Todos os pronomes são eu;

Rafael e Beatriz.

Pecamos pela nossa displicência. Outrora, haveríamos nos diluído no dia-a-dia, em todos aqueles oks que dizemos sem sequer ter ouvido o que nos foi solicitado. Em todas aquelas tarefas executadas sem brilhantismo, porém com razoável eficiência. Fizesse eu a cama todos os dias do mesmo jeito, não largasse você restos nos pratos. Não tivesse eu trocado o perfume e você o pós-barba, continuaríamos os dois dormindo e acordando e se dando bom dia todos os dias, confortáveis no consolo de nos sentirmos confortáveis. Afinal, ambos sabemos que não é possível ser feliz, mas se pode estar bastante satisfeito.

E estaríamos muito, muito satisfeitos se de uma hora para outra você não tivesse começado a dormir cada vez mais tarde e eu a acordar cada vez mais cedo. Se as panelas, às vezes, mudassem de lugar. Se o tapete não mantivesse suas franjas penteadas e os cinzeiros não estivessem sempre limpos. Se o papel higiênico acabasse e faltasse sabonete. Se houvesse lixo a que se botar fora. Se alguém recebesse as cartas ou pagasse as contas. Se tivéssemos nos dado conta.

Teria dado certo Rafael – ah se teria – não preferíssemos simplesmente deixar de regar as plantas à piedade de lhes arrancar as raízes da terra à unha. Se meus cabelos ainda entupindo os ralos, se sua barba ainda grudando nos azulejos do chuveiro. Se inda houvesse os carros na garagem. Se mesmo com manobras desnecessárias, tivéssemos estacionado as palavras. Pecamos pela nossa displicência, Rafael, fomos displicentes com nós mesmos.

E com aquele gato persa que nunca batizamos.
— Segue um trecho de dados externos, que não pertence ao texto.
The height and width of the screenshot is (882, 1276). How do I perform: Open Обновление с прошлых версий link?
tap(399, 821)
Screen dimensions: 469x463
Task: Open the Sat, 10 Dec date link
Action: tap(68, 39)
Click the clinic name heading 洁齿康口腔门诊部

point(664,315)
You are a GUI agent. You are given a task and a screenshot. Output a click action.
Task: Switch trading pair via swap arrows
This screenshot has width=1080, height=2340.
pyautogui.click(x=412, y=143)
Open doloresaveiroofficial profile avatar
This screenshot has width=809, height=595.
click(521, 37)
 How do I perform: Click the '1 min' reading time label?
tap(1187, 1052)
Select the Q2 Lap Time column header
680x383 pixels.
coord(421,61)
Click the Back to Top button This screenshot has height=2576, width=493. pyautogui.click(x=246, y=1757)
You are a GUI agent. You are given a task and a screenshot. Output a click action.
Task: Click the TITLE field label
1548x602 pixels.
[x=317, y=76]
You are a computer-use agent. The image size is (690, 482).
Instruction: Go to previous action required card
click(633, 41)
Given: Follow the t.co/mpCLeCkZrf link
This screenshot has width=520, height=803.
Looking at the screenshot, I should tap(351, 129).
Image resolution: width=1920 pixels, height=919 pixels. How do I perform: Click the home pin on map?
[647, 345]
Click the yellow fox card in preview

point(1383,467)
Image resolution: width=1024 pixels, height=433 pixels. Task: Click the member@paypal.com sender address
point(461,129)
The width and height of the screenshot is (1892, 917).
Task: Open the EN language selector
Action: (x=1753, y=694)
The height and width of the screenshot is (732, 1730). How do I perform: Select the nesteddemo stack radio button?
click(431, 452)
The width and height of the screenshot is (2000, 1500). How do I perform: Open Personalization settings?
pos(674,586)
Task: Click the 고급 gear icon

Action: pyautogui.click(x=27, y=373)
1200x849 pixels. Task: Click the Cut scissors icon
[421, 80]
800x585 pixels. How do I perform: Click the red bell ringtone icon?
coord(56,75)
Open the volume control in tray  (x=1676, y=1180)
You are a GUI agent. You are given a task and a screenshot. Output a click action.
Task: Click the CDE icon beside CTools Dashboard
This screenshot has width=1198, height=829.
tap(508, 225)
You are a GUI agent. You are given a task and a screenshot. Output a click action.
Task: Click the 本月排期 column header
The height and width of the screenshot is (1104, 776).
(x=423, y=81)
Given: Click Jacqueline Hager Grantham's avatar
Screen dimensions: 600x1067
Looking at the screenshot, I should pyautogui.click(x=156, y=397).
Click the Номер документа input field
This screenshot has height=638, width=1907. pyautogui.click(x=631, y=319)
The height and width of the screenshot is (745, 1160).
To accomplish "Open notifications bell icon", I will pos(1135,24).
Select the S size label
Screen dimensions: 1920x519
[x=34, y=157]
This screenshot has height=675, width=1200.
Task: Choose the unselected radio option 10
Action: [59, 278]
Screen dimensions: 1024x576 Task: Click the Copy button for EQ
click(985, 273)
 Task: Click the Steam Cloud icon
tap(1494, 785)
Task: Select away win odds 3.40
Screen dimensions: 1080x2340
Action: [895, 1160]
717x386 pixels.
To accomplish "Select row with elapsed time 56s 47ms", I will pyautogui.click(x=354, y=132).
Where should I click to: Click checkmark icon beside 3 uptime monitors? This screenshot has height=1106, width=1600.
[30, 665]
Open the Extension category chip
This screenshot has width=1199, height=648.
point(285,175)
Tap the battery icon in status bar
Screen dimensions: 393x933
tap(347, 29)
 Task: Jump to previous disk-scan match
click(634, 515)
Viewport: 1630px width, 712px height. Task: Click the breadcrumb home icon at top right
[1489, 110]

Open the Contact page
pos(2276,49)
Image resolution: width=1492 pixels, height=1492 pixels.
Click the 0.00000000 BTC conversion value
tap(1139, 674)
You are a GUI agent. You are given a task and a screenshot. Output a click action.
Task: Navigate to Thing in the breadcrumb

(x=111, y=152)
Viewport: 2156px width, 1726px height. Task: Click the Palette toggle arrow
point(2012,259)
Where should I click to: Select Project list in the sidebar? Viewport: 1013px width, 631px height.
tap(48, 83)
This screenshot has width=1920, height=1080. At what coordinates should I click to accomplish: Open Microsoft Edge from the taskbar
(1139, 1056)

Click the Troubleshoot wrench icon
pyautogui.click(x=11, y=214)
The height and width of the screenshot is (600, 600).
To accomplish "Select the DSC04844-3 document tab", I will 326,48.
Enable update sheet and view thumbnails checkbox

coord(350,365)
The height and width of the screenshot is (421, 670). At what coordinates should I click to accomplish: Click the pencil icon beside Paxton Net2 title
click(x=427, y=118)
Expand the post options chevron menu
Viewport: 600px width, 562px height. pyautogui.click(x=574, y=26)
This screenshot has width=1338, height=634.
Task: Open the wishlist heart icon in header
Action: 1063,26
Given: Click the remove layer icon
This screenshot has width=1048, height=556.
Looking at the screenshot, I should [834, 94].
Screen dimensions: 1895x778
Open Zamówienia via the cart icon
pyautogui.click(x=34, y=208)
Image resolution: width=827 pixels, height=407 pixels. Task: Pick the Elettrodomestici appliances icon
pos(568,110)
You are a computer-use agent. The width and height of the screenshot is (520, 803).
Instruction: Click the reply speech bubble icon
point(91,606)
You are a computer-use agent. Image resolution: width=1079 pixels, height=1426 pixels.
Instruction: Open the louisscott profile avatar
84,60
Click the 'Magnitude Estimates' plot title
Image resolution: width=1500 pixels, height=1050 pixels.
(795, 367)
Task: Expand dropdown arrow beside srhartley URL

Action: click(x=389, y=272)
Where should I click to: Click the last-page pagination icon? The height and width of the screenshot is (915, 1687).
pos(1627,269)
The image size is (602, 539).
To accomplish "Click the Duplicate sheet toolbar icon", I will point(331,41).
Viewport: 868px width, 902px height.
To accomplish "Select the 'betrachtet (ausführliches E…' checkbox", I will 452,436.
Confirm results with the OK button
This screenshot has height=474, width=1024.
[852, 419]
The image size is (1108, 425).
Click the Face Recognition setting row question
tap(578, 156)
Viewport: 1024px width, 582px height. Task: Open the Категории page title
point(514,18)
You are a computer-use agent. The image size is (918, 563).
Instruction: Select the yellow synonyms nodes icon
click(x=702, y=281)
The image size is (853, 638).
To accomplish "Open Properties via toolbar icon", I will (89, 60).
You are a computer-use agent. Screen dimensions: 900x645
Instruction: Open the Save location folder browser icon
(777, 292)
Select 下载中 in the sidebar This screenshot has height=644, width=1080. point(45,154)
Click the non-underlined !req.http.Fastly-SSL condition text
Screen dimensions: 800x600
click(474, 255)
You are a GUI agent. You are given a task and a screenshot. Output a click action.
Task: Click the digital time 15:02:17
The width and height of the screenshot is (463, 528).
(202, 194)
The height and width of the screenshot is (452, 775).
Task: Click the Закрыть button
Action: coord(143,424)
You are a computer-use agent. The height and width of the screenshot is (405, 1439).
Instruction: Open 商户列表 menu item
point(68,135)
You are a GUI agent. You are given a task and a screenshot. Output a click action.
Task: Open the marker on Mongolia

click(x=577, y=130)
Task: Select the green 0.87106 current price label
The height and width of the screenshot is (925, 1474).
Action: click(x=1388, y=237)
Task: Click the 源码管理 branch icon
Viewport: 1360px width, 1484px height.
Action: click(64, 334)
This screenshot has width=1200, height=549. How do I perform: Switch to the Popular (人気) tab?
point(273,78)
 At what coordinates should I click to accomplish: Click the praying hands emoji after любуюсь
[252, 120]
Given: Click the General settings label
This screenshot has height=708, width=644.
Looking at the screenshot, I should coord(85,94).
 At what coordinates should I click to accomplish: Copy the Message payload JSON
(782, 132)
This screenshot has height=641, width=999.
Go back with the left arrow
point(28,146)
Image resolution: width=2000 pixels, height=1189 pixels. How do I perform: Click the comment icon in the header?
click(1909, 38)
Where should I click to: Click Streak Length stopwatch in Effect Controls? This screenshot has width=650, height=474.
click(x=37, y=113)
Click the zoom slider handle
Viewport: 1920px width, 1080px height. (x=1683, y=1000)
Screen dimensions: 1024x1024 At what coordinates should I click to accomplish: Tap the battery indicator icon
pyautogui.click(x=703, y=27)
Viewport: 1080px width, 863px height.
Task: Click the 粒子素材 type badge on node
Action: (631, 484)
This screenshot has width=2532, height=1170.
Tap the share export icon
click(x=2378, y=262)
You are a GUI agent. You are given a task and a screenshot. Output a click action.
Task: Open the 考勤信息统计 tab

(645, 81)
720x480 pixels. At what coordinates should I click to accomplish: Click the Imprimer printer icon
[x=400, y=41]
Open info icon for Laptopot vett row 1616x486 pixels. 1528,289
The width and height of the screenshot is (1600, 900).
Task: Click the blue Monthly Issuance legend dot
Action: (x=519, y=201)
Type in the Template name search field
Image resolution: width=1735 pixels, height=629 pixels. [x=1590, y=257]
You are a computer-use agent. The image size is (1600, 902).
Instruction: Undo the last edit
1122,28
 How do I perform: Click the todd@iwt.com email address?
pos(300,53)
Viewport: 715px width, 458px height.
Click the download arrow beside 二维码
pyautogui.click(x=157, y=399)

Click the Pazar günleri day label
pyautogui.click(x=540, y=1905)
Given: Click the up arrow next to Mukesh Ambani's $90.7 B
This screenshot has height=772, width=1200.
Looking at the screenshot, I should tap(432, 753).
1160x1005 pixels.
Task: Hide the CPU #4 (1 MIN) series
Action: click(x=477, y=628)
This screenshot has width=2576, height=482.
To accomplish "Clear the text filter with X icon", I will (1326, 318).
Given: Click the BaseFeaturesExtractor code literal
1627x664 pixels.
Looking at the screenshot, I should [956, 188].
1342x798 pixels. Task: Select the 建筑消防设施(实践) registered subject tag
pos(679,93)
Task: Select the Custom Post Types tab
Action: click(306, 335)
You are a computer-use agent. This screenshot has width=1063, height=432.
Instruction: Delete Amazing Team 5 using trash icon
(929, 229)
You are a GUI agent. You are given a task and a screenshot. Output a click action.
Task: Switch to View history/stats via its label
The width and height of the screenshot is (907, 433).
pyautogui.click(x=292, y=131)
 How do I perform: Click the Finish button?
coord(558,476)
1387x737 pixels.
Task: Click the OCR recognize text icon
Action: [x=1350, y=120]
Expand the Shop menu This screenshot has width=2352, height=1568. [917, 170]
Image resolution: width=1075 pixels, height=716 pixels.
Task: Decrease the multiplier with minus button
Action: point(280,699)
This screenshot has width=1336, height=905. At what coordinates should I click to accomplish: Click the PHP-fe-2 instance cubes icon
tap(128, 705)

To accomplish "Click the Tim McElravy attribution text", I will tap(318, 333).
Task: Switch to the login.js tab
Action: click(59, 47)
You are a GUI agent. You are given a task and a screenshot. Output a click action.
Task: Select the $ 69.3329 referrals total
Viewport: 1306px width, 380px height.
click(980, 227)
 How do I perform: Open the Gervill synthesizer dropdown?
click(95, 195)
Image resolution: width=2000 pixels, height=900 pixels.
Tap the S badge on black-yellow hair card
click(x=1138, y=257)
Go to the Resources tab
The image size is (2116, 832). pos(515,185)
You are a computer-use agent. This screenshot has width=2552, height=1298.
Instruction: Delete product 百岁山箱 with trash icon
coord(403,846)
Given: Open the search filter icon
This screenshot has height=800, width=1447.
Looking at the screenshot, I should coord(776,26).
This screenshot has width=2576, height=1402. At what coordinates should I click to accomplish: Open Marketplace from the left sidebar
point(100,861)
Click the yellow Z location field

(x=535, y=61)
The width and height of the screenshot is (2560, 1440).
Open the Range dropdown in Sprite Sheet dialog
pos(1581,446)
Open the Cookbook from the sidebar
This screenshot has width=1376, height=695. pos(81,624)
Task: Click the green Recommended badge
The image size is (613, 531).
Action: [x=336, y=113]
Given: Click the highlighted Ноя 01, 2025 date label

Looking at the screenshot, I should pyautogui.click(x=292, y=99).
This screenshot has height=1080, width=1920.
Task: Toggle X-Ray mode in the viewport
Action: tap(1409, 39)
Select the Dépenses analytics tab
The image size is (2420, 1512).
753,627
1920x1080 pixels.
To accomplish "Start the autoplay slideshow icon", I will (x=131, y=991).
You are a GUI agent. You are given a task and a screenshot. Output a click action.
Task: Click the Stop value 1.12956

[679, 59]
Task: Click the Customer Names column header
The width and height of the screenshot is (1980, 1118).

Ouvi dizer que, belo dia, pulou a janela da sala e foi viver sabe-se lá onde. Que adorou ter a casa toda para si, mas não pode com a dor da fome. Tampouco com a magnitude da sua solidão uma vez ciente do espaço antes ocupado pelos corpos, e do não haver mais corpos.

Fiquei pensando se haveria, agora, o gato preferido dormir num cesto do tamanho do seu corpo…

E então, me comprei uma cama de solteiro, onde nada falta. E eu também não sobro.